Description of the task =
Give the number of lines below that contain the string "agent", and no other text.

(Extracted records)
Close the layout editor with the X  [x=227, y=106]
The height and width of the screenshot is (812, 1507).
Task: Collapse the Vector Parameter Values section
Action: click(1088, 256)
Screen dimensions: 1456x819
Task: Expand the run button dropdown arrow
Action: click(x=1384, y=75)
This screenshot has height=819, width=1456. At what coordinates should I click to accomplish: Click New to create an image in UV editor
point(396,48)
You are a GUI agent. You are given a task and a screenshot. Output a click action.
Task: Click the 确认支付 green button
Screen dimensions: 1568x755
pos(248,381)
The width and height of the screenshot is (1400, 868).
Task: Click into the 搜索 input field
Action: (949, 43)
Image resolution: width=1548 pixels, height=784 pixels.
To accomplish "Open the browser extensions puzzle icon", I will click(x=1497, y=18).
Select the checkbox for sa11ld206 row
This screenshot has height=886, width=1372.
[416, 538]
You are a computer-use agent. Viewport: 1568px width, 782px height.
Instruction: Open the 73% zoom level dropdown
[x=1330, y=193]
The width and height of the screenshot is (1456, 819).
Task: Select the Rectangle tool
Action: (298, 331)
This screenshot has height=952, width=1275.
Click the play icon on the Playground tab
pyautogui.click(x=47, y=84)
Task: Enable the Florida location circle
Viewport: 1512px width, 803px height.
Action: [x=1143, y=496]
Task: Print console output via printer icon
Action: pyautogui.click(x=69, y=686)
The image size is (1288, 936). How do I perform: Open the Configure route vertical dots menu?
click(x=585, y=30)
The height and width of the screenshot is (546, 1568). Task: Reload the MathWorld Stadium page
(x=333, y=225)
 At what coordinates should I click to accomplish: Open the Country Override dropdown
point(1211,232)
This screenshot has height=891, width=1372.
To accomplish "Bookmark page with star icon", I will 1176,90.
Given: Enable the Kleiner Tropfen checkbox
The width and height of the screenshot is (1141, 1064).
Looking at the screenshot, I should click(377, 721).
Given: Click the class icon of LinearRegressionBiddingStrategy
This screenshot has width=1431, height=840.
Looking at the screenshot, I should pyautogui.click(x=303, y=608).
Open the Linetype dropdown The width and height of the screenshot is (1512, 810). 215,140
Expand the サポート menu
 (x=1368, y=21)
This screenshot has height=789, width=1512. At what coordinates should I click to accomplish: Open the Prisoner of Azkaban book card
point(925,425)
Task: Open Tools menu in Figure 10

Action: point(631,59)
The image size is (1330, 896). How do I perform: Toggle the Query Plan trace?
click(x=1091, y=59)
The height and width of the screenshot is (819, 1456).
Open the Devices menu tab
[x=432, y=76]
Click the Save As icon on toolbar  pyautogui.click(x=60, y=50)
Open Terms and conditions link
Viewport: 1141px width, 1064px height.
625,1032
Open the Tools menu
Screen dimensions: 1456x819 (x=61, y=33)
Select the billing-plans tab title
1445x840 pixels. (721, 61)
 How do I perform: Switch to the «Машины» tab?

Solution to the exercise =
2